The following list takes into account that the person stranded has no special equipment or survival training.

 

1) The eastern Mauritania desert
Estimated survival time
Less than 2 days

 

This is one of the deserts in the world that few people are familiar with, but the eastern portion of the country has a vast desert that contains nothing, nothing at all. No water sources, no shelter, no trees and no way of surviving.

 

The average daily temperatures can easily touch 40° C and if stranded here you’re not likely to last longer than 2 days. The surface of the ground and the dunes changes constantly with the wind, so remembering a point on the ground before night could see you looking at a completely new landscape in the morning.

 

2) The Amazon Jungle
estimated survival time
Less than 5 days

The most famous place in the world to get stranded, the Amazon covers over 2 million square miles across 9 different countries, and is home to more things that can kill you than anywhere else.

 

Even though the Amazon is packed with all kinds of food, the problem is finding it while not getting stung or bit by something poisonous. Simple moving through the trees can see someone without equipment make no more than 1 mile a day, and water sources are often tainted with parasites and swarmed by mosquitoes.

 

The exact number of deaths that happen each year in the Amazon seems to be impossible to work out, as most of the deaths are from people who live locally and aren’t reported in such statistics.
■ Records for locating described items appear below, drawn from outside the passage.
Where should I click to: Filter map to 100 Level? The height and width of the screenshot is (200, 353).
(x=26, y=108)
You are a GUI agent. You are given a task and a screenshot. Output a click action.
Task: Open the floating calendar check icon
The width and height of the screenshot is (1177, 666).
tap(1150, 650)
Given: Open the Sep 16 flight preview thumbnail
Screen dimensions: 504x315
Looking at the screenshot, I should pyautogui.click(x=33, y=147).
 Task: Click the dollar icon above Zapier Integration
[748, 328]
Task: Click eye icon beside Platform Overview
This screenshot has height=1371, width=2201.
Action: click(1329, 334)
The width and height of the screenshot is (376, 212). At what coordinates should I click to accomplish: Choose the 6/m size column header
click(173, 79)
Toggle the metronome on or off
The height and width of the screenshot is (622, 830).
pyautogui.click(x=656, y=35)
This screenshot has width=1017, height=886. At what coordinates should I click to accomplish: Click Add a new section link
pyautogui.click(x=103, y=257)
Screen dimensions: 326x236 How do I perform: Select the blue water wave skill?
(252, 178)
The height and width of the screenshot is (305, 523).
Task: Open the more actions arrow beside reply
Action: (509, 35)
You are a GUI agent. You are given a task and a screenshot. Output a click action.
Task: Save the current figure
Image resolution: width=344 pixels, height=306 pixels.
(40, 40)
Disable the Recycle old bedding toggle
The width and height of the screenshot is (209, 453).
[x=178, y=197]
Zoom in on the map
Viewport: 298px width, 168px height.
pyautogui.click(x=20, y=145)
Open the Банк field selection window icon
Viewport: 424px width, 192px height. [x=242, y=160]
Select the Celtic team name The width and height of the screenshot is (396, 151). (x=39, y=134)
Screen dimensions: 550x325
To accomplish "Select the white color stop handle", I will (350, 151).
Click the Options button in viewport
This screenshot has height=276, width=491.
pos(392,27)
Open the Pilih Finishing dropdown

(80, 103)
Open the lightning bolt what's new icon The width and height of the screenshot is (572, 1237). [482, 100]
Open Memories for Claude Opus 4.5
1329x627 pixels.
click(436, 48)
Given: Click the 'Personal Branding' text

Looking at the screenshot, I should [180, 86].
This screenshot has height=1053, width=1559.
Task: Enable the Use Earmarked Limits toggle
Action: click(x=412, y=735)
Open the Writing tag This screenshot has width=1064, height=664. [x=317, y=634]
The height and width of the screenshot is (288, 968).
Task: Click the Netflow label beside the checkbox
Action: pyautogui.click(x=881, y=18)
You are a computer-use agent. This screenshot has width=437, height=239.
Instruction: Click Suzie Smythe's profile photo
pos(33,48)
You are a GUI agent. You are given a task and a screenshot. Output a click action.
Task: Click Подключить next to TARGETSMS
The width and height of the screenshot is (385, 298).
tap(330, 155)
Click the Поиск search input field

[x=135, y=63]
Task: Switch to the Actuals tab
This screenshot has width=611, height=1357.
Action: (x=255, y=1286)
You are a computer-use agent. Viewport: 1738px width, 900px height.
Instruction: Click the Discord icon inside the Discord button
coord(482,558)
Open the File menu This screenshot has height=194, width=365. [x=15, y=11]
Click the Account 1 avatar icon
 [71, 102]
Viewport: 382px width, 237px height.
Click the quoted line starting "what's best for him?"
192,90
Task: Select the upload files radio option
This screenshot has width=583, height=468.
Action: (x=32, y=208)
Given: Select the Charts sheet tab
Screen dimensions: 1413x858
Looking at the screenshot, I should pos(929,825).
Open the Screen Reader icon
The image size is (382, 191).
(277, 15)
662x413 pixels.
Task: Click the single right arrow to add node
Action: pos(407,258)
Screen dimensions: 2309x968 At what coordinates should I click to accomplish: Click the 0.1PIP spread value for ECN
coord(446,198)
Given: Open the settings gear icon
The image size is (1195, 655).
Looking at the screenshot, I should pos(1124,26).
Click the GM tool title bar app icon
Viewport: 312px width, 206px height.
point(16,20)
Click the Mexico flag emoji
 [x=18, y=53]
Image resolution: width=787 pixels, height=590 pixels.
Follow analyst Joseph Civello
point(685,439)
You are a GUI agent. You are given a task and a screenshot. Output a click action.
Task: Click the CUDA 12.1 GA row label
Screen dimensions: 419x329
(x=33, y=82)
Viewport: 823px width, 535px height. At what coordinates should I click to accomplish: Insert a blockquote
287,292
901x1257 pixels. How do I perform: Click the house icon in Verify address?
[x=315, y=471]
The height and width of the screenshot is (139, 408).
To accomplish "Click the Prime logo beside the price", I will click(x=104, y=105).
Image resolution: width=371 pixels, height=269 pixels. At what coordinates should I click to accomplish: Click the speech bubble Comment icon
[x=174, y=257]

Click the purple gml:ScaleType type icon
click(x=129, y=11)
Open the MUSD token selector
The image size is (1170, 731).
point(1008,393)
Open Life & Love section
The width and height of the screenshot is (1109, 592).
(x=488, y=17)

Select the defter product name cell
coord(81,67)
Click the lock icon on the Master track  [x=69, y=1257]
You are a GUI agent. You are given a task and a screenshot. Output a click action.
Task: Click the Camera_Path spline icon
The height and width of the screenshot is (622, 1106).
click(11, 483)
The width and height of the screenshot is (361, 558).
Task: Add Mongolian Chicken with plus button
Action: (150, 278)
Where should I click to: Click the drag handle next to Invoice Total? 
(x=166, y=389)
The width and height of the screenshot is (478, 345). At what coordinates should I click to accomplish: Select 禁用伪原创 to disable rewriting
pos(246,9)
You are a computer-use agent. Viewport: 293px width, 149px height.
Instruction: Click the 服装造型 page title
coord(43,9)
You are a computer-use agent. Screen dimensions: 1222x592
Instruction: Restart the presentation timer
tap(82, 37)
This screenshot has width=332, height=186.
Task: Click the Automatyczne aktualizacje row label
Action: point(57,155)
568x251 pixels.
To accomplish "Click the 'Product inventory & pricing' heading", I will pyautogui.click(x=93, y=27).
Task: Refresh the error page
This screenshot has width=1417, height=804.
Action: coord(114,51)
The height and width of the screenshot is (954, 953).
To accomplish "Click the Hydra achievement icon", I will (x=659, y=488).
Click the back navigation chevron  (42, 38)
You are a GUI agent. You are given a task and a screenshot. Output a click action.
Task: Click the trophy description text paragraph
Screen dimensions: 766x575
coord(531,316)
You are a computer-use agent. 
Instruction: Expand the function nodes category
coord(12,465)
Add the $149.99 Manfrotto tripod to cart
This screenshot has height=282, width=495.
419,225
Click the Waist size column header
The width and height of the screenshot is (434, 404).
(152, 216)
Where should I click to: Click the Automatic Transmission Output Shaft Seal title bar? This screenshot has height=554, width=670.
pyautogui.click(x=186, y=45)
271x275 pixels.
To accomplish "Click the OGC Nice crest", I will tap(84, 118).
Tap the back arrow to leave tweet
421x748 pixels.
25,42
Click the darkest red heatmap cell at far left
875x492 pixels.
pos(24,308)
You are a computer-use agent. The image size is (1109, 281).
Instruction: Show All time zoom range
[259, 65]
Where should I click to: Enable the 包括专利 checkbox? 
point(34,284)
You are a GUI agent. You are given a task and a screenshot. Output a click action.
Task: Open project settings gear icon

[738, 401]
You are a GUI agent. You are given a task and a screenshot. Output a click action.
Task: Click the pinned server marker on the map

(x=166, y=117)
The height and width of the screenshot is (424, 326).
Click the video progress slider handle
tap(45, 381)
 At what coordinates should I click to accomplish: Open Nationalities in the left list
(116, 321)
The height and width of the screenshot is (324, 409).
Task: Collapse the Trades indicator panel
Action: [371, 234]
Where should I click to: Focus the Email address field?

Last year in 2018 there were 116 environmental activists who died in the jungle, some from getting shot, but most from getting lost. If you think that going to the Amazon and walking a few miles through the jungle to tie yourself to a tree at a logging camp is a good idea, i can assure you, it isn’t.

 

3) Antarctica
Estimated survival time
Less than 3 hours

The only place its possible for a human to survive here without their own equipment is in one of the research stations around the coast. As for the rest of the continent it lacks everything a person would need to live, including any kind of tree or burnable plant matter, and no shelter of any kind.

 

The number one killer is the obvious one, the temperature which can get as low as -60° C in the more elevated parts of the center of the continent, with a more gentle -10° C on average around the coast. If stranded here without the proper expedition class clothing you’d be dead from the cold in a couple of hours, and even if you somehow managed to keep warm you’d only starve to death soon after.

 

4) Snake island
Estimated survival time
The second you stop hiding in the surf and start walking round the island.

 

This island is located off the coast of Brazil and has received its name from the huge population of golden lance-head vipers that live here. The island covers around 430,000 m² and has roughly the same number of snakes, though its impossible to count them all. Certain places around the island have been found to contain over 100 snakes per 1m², in fact the only place they don’t go is in the water.

 

If stranded here you would be forced to go into the trees to find drinking water, which would mean you’re guaranteed to encounter hundreds or thousands of less than friendly poisonous snakes.

 

5) Northern Greenland
estimated survival time
3 to 5 days

This country located within the arctic circle isn’t one of the hardest places to survive due to its temperatures, which rarely get below -20°C in winter, but because of its vast glaciers and countless miles of nothing.

 

For some comparison of how hard it is to survive here, Greenland has a population of just over 56,000 people and has a surface area of over 2 million km², were as Iceland is more than 20 times smaller but has a population of just over 336,000 people.

 

It says allot that somewhere of similar climate has more than 7 times the population in less than a 20th of the space, but what makes Greenland so uninhabitable? The answer lays in its very unfortunate land layout, with most of the center of the island being covered by slowly moving glaciers.

 

Most of the people who live in this country belong to various Inuit tribes, and more than a quarter of its entire population live in the capital city. The severe lack of farm land and unsettled central glaciers make this country next to impossible to survive in.